**Work instructions**. Would you please copy each line of the listing that mentions "below"?

**Listed records**.
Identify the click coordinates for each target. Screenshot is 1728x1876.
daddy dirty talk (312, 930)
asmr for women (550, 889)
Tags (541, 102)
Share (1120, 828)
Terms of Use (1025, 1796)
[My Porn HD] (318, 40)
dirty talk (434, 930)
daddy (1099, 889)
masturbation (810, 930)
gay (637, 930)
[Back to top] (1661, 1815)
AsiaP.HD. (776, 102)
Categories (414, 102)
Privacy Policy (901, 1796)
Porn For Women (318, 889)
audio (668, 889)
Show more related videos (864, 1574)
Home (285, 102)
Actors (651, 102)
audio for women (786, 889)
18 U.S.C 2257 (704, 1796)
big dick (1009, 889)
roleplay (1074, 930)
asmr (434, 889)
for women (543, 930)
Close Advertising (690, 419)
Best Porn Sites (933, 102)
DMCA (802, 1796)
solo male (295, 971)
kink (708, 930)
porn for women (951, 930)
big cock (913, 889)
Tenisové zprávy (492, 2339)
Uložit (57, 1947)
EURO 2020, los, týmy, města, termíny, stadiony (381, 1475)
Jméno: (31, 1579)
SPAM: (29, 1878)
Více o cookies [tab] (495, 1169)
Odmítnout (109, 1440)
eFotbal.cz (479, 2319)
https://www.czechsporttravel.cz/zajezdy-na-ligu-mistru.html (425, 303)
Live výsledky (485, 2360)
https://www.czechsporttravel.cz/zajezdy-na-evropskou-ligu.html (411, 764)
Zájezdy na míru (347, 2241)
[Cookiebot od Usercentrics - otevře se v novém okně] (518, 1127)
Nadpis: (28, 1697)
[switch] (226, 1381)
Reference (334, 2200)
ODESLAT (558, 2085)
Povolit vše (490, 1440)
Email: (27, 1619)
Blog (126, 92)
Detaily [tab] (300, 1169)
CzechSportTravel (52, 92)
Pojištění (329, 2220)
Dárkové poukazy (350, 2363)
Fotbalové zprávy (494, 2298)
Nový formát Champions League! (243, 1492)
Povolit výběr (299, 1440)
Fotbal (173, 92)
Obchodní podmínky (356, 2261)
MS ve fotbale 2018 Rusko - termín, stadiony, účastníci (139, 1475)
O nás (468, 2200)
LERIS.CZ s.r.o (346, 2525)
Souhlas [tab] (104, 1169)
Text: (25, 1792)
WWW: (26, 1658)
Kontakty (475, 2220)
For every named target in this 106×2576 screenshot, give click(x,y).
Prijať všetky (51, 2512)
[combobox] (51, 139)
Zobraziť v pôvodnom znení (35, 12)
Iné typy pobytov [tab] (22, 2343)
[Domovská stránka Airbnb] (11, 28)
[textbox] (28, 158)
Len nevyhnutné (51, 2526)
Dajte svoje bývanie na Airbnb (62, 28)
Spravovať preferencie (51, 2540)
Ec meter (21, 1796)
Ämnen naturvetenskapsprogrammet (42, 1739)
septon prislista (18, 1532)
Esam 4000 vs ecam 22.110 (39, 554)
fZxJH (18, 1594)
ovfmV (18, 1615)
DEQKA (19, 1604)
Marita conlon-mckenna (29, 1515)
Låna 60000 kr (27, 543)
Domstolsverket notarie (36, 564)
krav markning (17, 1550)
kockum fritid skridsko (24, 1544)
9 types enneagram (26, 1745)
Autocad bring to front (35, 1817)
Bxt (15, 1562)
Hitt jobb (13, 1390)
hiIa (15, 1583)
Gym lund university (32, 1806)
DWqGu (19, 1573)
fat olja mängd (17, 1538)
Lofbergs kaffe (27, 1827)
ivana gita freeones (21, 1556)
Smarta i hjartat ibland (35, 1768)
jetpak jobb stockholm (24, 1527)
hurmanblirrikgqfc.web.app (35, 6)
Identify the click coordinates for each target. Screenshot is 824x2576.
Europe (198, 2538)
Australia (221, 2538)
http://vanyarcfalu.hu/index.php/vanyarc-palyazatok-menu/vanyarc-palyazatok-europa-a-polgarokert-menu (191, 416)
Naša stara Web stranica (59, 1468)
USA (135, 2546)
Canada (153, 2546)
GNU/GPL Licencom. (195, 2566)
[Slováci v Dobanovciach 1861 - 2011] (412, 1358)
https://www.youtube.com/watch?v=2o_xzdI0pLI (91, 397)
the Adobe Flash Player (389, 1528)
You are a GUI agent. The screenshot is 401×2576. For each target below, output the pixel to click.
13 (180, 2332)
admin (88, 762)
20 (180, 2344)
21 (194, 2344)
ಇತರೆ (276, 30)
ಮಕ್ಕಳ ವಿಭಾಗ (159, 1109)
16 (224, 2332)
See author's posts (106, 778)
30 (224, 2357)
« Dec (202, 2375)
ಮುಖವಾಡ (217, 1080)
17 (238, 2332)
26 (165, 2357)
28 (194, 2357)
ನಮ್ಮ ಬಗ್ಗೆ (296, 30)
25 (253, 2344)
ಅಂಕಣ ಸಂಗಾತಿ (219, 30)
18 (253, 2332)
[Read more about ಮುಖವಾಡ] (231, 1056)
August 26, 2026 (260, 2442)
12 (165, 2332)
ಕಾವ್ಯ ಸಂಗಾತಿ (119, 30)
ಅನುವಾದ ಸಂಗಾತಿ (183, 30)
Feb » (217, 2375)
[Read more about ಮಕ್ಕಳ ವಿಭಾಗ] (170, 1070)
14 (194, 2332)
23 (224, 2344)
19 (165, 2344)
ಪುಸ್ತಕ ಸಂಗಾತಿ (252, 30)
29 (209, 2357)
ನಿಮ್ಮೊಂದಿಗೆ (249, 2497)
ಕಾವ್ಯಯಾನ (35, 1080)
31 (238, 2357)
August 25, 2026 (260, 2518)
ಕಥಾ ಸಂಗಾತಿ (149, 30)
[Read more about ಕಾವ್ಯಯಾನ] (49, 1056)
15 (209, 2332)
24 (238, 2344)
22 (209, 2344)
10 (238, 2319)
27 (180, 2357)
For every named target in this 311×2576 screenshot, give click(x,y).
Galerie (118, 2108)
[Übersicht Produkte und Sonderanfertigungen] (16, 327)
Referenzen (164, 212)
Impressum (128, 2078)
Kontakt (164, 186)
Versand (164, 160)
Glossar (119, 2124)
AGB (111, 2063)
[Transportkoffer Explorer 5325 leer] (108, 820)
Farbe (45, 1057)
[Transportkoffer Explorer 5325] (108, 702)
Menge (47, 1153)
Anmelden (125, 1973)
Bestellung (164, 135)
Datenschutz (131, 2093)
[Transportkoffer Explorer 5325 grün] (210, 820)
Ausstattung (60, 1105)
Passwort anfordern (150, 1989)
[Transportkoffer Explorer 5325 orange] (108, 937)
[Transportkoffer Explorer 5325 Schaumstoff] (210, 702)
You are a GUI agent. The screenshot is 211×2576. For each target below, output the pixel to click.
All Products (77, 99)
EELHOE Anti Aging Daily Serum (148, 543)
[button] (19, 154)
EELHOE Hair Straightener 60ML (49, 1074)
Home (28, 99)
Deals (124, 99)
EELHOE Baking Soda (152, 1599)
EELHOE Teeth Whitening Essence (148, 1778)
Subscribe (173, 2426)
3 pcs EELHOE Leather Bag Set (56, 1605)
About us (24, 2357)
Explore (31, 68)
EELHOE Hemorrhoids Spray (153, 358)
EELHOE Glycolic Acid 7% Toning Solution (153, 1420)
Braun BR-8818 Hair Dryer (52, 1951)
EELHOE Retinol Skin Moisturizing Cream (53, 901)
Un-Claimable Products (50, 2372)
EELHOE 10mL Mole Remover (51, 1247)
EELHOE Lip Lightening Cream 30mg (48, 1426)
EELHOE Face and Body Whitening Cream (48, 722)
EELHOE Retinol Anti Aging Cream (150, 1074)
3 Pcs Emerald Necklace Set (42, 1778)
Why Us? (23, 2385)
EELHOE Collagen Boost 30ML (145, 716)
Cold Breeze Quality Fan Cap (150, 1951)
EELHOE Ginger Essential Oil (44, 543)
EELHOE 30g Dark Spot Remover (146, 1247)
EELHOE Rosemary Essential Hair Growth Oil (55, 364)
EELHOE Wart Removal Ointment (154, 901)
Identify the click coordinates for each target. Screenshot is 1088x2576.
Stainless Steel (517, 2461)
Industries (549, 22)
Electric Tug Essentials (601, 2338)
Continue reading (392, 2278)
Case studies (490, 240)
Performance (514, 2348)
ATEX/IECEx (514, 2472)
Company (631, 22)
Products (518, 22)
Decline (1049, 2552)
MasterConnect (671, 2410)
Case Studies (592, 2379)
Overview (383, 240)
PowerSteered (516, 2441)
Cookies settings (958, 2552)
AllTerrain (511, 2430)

**The answer**.
You are a GUI agent. The screenshot is 401×2576. For each target below, output the pixel to click.
You are a GUI agent. The screenshot is 211×2576. For each target below, output the pixel to click.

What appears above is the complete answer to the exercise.